> _Work to be completed_
Answer these questions about the Party Round passage:
(a) What did Party Round change its name to?
(b) What does the company plan to offer its customers in New York?
(c) Who is the company's CEO?

> _Given passage_
Then the party abruptly ended. Russia invaded Ukraine. Inflation soared. Tech stocks crashed. Crypto crashed harder. Funding dried up. start-ups began laying off workers and cutting costs. Investors who had cheered on the exuberant market switched to ominous warnings about a downturn. The woman with the crypto start-up got a job.

So Party Round adjusted. Making jokes about the absurdities of tech culture is fun when everyone is getting richer by the day, but they don’t land the same when everyone is getting laid off. “Party Round is now Capital,” the company announced this month.

With the new name, the company moved into banking services. It plans to trade absurdist marketing campaigns for something more practical — a coworking space that its customers can use in New York.

“The Capital brand is definitely an evolution,” said Jordi Hays, the company’s CEO. “It’s more mature, it’s more sustainable.”

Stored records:
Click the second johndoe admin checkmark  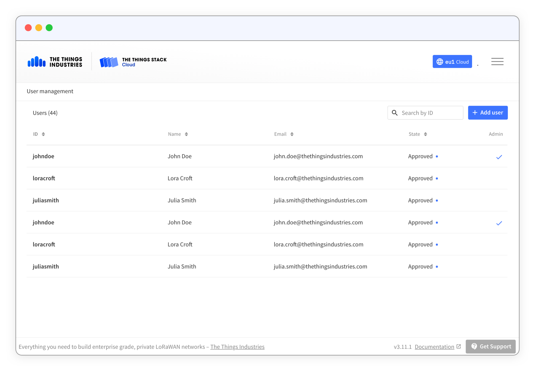[499, 223]
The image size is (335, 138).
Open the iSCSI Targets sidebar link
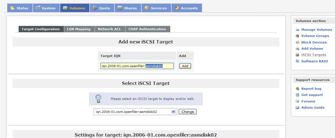pyautogui.click(x=314, y=55)
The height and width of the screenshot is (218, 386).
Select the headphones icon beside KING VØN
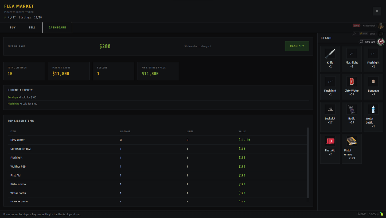coord(361,42)
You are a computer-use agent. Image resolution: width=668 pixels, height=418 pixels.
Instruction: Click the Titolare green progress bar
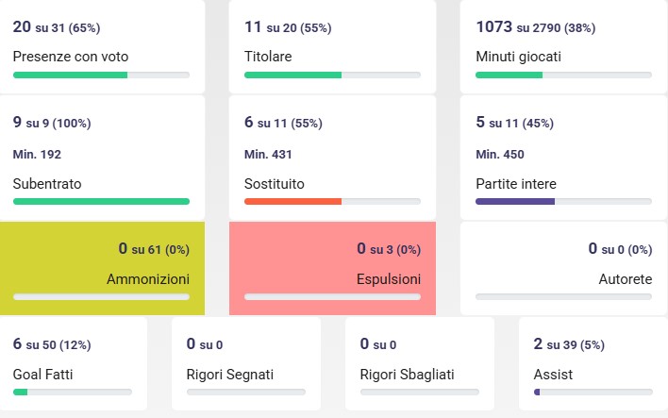pyautogui.click(x=332, y=75)
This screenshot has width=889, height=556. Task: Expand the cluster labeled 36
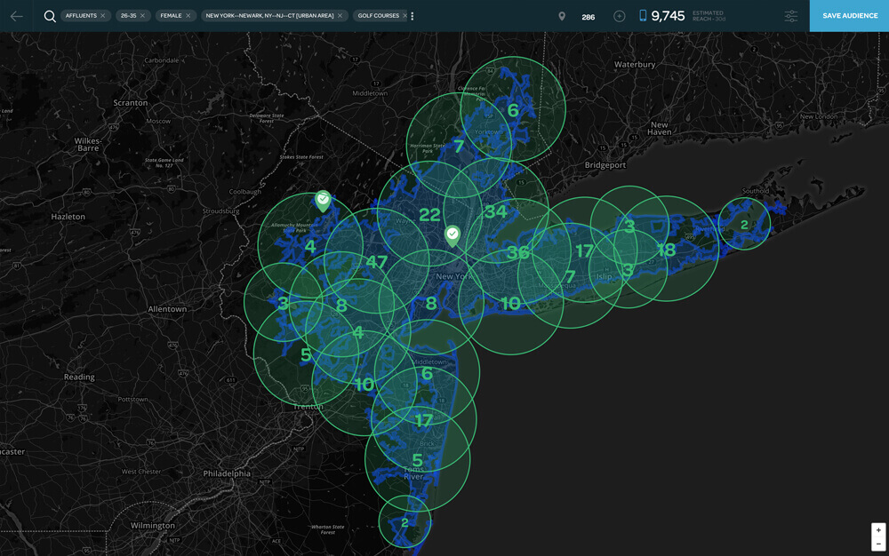point(517,252)
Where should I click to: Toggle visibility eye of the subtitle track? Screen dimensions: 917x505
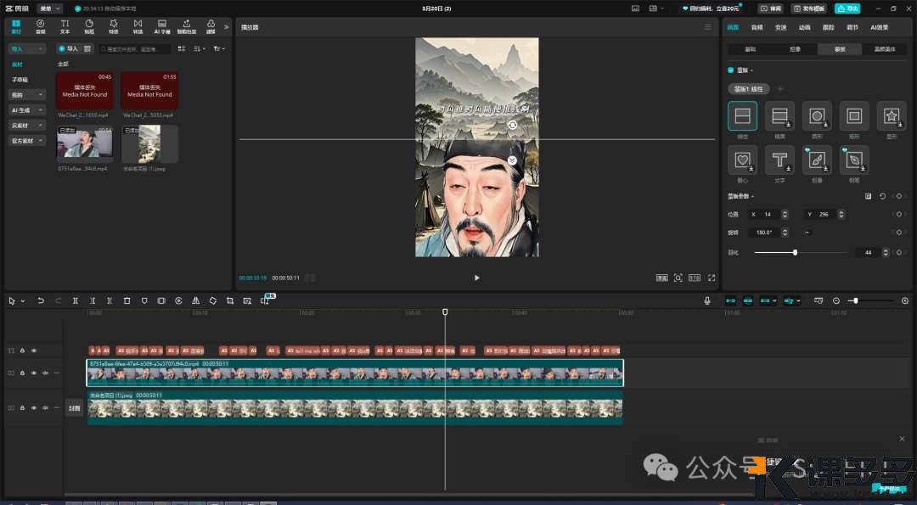point(34,350)
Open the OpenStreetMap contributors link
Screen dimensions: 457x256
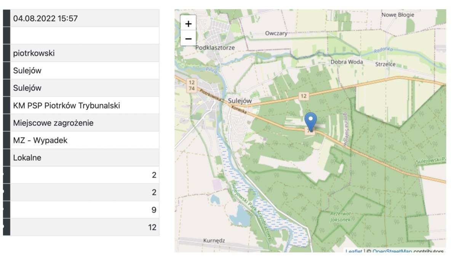391,251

> _Expected answer_
(a) Capital
(b) A coworking space
(c) Jordi Hays